Attempts by local authorities to monitor often imposes expectations of school onto what home education should look like, mistaking the evidence school children have to produce that they are learning for the learning itself. This is particularly problematic for parents who are providing their children with a self-directed education. Despite the evidence base local authorities understanding is limited, and whilst parents can of course observe progression and development it is impossible for those who don’t know the child to adequately assess this.
Accountability measures have negative impacts
Extensive research into accountability measures and high stakes assessment show negative impact on pedagogy, curriculum and children’s mental health within the school system. (Hutchings 2015, Emler, Zhao et al 2019, Case et al 2000, Robert-Holmes and Bradbury 2016, Carter 2020, State of Mind 2020) Accountability measures are likewise likely to have a negative impact on home educated children’s education, especially those who thrive with less structured provision.
Huge failings of the school system
There is overwhelming evidence that the state does not in fact ensure that all children receive a suitable education. There are extraordinary failings of the school system as a whole. There are estimated to be over five million adults who are functionally illiterate, 17 million who “have difficulty with numbers”, almost all of whom will have gone through the school system. 43% of adults don’t have the basic IT skills required for work. 44% of students leave without gaining at least five GCSEs grade A* to C. By the end of primary school, 43% of children have not reached adequate levels of reading, writing and maths according to a 2016 report from Centre Forum. There are children who are excluded from the mainstream school system, there are numerous children whose needs are not met – the numbers of parents fighting for support for their children is ever growing. The numbers of children who experience barriers in attending school, so called school refusers, is incredibly high.

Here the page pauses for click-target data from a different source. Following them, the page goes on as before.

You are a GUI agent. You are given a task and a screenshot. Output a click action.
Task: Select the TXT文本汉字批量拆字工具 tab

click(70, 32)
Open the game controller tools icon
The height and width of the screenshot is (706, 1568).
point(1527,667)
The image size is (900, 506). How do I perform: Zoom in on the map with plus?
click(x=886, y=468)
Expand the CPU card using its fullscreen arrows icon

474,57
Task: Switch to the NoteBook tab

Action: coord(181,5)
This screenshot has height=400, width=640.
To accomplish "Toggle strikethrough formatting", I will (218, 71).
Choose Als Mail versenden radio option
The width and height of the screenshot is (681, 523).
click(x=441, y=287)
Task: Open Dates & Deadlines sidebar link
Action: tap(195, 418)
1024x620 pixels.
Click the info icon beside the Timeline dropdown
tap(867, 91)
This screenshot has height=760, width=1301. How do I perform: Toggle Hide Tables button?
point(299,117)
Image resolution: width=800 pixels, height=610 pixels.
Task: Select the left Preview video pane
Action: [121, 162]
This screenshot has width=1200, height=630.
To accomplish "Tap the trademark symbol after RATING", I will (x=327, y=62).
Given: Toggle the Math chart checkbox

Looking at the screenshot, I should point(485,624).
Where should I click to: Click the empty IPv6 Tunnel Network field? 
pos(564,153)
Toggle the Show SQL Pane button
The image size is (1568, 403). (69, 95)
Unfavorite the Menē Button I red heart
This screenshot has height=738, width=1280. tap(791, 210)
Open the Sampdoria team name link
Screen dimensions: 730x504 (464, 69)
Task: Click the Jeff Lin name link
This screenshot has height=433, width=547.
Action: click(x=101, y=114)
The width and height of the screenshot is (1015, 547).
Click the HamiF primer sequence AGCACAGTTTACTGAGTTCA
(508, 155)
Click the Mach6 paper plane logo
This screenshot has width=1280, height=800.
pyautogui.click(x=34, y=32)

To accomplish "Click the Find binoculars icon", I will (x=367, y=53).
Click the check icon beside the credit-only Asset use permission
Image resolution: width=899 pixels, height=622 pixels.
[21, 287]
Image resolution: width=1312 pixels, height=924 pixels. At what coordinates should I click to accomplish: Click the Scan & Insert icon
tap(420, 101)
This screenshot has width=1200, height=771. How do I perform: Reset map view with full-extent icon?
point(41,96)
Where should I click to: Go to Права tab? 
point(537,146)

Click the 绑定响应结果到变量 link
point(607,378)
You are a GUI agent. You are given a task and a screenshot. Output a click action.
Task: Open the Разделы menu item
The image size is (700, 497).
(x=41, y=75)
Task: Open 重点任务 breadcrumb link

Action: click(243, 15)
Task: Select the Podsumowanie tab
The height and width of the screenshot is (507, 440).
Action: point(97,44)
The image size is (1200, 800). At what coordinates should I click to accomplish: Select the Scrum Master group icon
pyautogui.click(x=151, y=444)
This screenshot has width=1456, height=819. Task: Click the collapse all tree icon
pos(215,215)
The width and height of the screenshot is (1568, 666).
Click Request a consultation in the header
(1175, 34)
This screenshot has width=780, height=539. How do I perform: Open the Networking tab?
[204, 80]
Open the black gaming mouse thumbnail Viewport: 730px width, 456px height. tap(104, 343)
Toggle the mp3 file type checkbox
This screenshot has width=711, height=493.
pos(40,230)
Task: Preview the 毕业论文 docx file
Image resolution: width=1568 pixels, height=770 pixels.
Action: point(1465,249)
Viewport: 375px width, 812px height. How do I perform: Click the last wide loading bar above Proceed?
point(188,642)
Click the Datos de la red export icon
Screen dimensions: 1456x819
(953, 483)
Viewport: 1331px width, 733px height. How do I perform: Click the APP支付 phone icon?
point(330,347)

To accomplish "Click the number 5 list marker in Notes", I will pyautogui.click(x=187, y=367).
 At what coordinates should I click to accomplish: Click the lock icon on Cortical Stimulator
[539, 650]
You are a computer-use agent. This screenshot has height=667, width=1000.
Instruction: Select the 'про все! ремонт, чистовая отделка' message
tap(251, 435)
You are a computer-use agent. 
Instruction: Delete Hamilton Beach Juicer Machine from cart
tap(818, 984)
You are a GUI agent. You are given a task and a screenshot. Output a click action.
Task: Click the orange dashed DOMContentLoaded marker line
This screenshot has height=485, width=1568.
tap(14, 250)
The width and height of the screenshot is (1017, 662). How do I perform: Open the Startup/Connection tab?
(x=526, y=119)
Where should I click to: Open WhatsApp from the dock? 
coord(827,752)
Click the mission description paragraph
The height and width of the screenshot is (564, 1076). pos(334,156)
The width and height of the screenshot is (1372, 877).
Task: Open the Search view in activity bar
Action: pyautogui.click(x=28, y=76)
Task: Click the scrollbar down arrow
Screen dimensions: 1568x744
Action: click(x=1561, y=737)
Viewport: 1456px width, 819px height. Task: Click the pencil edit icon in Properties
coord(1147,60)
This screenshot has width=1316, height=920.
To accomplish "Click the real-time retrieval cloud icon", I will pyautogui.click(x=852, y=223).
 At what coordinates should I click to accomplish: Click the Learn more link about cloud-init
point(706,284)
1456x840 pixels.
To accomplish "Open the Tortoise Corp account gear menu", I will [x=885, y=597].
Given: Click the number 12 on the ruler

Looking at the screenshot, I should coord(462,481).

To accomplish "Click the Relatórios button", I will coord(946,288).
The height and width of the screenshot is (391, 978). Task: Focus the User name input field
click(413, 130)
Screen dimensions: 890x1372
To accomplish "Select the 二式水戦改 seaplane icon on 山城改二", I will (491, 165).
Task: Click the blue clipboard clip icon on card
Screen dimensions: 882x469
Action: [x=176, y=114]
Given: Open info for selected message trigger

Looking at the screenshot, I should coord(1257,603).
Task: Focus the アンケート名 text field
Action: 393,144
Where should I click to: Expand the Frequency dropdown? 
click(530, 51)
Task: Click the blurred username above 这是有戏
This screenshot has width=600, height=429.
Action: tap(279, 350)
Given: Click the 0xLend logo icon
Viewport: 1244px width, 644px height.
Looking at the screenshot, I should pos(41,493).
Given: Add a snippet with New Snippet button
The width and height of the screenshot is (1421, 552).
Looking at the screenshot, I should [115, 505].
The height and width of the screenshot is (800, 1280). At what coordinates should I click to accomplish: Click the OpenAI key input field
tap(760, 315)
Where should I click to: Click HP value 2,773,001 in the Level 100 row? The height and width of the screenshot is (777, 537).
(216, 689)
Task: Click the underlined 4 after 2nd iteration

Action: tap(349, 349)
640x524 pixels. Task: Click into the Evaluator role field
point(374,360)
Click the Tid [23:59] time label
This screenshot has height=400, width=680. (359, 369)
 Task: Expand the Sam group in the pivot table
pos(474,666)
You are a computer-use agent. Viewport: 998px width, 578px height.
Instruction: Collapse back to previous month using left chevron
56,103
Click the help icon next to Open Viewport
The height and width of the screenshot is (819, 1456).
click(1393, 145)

Parental choice is important for all
To the families and organisations fighting for fair treatment for these children the fact that the state has a limited duty to make educational provision for them can seem deeply unjust. The arguments of home educating families can seem unsympathetic to those who understandably enough want the social contract of school to be better.
But if the situation were to change, if England were to opt out of the human rights framework of the ECHR and instead move to total state responsibility these families would find themselves in an exceedingly dangerous position of having no say. The home education option enables families to ‘vote with their feet’ when necessary and therefore acts as a failsafe measure, both to protect children when the state-sponsored provision breaks down, and to incentivise service providers to resolve any issues which might result in a withdrawal of their funding.